Leo Smith

Personal information
- Full name: Leo Smith
- Date of birth: 15 May 1998 (age 28)
- Place of birth: Porthmadog, Wales
- Height: 5 ft 10 in (1.79 m)
- Position: Midfielder

Team information
- Current team: The New Saints
- Number: 21

Youth career
- Porthmadog Juniors
- 2010–2016: Wrexham

Senior career*
- Years: Team / Apps / (Gls)
- 2016–2019: Wrexham / 27 / (1)
- 2018–2019: → Llandudno (loan) / 19 / (1)
- 2019: → Caernarfon Town (loan) / 8 / (0)
- 2019–2020: Caernarfon Town / 21 / (4)
- 2020–: The New Saints / 142 / (12)

= Leo Smith (footballer) =

English footballer (born 1998)

Leo Smith (born 15 May 1998) is a Welsh professional footballer who plays as a midfielder for Cymru Premier club The New Saints.

==Career==

===Wrexham===
Smith progressed through the ranks of the Wrexham youth side, eventually earning his first team debut on 22 October 2016, coming off the bench to replace Tyler Harvey in a 2–1 home win over Bromley.

Smith would go on to impress that season, earning the club's Young Player of the Year award for the 2016–17 season.
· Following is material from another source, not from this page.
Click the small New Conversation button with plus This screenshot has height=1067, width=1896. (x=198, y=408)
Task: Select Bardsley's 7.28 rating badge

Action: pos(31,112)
However, after that season, Smith's chances in the first team became fewer and fewer, and he was loaned out to Llandudno, and Caernarfon Town during the 2018–19 season.

===Caernarfon Town===
After his loan spell ended and subsequent release from Wrexham, Smith signed for Caernarfon Town permanently on 5 July 2019.

===The New Saints===
After impressing at Caernarfon Town, Smith returned to full-time football and joined The New Saints on 30 June 2020.

==International career==
Smith was called up to the Wales C squad to face England C in March 2020, however the game was cancelled due to the COVID-19 pandemic.